DeVos’s New, Controversial Title IX Regulations Offer Limited Definition of Sexual Misconduct, Will Require Witness Cross-Examination at Harvard

CAMBRIDGE (MA)
Harvard Crimson

May 8, 2020

By Isabel L. Isselbacher

After more than a year of reviewing comments on a draft of the new guidelines, U.S. Secretary of Education Betsy DeVos released the highly-anticipated Title IX rule Wednesday.
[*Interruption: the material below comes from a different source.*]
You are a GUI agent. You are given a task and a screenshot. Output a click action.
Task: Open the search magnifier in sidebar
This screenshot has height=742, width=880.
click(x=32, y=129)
The new rule offers a narrow definition of sexual misconduct and imposes new guidelines for schools’ Title IX procedures.

Title IX, a law that prohibits discrimination on the basis of sex in educational institutions that receive federal funding, underpins universities’ sexual harassment prevention and adjudication policies across the country.

The new regulations — which were first released as a draft in November 2018 — shift the definition of sexual misconduct to “unwelcome conduct that is so severe, pervasive, and objectively offensive.” Previous Obama-era guidance defined sexual harassment as “unwelcome conduct of a sexual nature” that includes “requests for sexual favors, and other verbal, nonverbal, or physical conduct of a sexual nature.”

The new rule encompasses “all of a school’s education programs or activities,” both on and off campus. However, for a complaint to be addressed under the new policy, the alleged sexual misconduct must have taken place on-campus or, if off-campus, in the context of a school-sponsored activity, building, or event in which the institution has “substantial control.”